What the exercise asks.
Nothing is to be left out; print all the entries exactly.

Data for review.

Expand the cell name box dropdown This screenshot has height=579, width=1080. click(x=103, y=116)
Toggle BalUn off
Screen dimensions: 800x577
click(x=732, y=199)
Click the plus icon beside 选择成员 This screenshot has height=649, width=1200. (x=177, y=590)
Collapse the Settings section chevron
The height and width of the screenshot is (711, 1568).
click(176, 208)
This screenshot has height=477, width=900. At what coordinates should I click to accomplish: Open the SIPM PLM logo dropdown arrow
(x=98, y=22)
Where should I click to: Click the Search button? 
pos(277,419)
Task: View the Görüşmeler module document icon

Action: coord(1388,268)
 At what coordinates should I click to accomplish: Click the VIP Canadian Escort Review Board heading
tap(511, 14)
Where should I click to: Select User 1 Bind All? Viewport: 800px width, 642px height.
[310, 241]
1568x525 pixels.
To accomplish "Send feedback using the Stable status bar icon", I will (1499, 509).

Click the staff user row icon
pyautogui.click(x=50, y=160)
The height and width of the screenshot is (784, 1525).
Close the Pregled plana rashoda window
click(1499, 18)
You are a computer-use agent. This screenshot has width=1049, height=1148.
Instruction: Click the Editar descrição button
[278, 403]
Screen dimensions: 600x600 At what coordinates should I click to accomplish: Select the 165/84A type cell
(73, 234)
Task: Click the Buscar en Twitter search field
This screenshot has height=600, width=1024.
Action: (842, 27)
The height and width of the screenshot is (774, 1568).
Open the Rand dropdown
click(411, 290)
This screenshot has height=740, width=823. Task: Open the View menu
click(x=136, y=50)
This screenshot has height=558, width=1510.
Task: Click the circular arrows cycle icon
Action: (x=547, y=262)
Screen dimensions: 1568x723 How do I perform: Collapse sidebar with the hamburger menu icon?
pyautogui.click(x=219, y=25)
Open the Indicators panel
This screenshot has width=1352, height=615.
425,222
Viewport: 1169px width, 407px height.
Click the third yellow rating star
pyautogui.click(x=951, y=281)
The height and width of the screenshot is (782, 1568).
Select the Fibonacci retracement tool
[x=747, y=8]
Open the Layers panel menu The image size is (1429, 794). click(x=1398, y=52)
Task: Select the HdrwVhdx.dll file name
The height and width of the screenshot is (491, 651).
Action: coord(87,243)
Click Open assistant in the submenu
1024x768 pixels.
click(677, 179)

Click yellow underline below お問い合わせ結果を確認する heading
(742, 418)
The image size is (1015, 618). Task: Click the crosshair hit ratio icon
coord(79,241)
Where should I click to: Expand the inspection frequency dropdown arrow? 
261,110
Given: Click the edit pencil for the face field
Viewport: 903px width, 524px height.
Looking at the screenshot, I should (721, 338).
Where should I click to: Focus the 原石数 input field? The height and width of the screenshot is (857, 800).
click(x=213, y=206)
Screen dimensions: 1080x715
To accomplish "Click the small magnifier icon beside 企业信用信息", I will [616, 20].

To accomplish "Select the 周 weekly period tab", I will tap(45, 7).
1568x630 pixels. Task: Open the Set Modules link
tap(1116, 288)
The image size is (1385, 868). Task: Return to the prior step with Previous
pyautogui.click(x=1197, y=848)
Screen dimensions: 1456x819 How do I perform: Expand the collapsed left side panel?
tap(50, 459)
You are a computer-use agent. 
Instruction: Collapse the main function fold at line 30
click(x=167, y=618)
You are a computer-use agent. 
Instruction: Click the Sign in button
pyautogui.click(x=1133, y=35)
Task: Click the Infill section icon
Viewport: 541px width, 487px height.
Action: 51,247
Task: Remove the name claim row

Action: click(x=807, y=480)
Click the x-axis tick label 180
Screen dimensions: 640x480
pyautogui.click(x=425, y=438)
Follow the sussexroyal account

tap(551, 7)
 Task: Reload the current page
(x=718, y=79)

Response area.
Expand the cell name box dropdown This screenshot has height=579, width=1080. click(x=103, y=116)
Toggle BalUn off
Screen dimensions: 800x577
click(x=732, y=199)
Click the plus icon beside 选择成员 This screenshot has height=649, width=1200. (x=177, y=590)
Collapse the Settings section chevron
The height and width of the screenshot is (711, 1568).
click(176, 208)
This screenshot has height=477, width=900. At what coordinates should I click to accomplish: Open the SIPM PLM logo dropdown arrow
(x=98, y=22)
Where should I click to: Click the Search button? 
pos(277,419)
Task: View the Görüşmeler module document icon

Action: coord(1388,268)
 At what coordinates should I click to accomplish: Click the VIP Canadian Escort Review Board heading
tap(511, 14)
Where should I click to: Select User 1 Bind All? Viewport: 800px width, 642px height.
[310, 241]
1568x525 pixels.
To accomplish "Send feedback using the Stable status bar icon", I will (1499, 509).

Click the staff user row icon
pyautogui.click(x=50, y=160)
The height and width of the screenshot is (784, 1525).
Close the Pregled plana rashoda window
click(1499, 18)
You are a computer-use agent. This screenshot has width=1049, height=1148.
Instruction: Click the Editar descrição button
[278, 403]
Screen dimensions: 600x600 At what coordinates should I click to accomplish: Select the 165/84A type cell
(73, 234)
Task: Click the Buscar en Twitter search field
This screenshot has height=600, width=1024.
Action: (842, 27)
The height and width of the screenshot is (774, 1568).
Open the Rand dropdown
click(411, 290)
This screenshot has height=740, width=823. Task: Open the View menu
click(x=136, y=50)
This screenshot has height=558, width=1510.
Task: Click the circular arrows cycle icon
Action: (x=547, y=262)
Screen dimensions: 1568x723 How do I perform: Collapse sidebar with the hamburger menu icon?
pyautogui.click(x=219, y=25)
Open the Indicators panel
This screenshot has width=1352, height=615.
425,222
Viewport: 1169px width, 407px height.
Click the third yellow rating star
pyautogui.click(x=951, y=281)
The height and width of the screenshot is (782, 1568).
Select the Fibonacci retracement tool
[x=747, y=8]
Open the Layers panel menu The image size is (1429, 794). click(x=1398, y=52)
Task: Select the HdrwVhdx.dll file name
The height and width of the screenshot is (491, 651).
Action: coord(87,243)
Click Open assistant in the submenu
1024x768 pixels.
click(677, 179)

Click yellow underline below お問い合わせ結果を確認する heading
(742, 418)
The image size is (1015, 618). Task: Click the crosshair hit ratio icon
coord(79,241)
Where should I click to: Expand the inspection frequency dropdown arrow? 
261,110
Given: Click the edit pencil for the face field
Viewport: 903px width, 524px height.
Looking at the screenshot, I should (721, 338).
Where should I click to: Focus the 原石数 input field? The height and width of the screenshot is (857, 800).
click(x=213, y=206)
Screen dimensions: 1080x715
To accomplish "Click the small magnifier icon beside 企业信用信息", I will [616, 20].

To accomplish "Select the 周 weekly period tab", I will tap(45, 7).
1568x630 pixels. Task: Open the Set Modules link
tap(1116, 288)
The image size is (1385, 868). Task: Return to the prior step with Previous
pyautogui.click(x=1197, y=848)
Screen dimensions: 1456x819 How do I perform: Expand the collapsed left side panel?
tap(50, 459)
You are a computer-use agent. 
Instruction: Collapse the main function fold at line 30
click(x=167, y=618)
You are a computer-use agent. 
Instruction: Click the Sign in button
pyautogui.click(x=1133, y=35)
Task: Click the Infill section icon
Viewport: 541px width, 487px height.
Action: 51,247
Task: Remove the name claim row

Action: click(x=807, y=480)
Click the x-axis tick label 180
Screen dimensions: 640x480
pyautogui.click(x=425, y=438)
Follow the sussexroyal account

tap(551, 7)
 Task: Reload the current page
(x=718, y=79)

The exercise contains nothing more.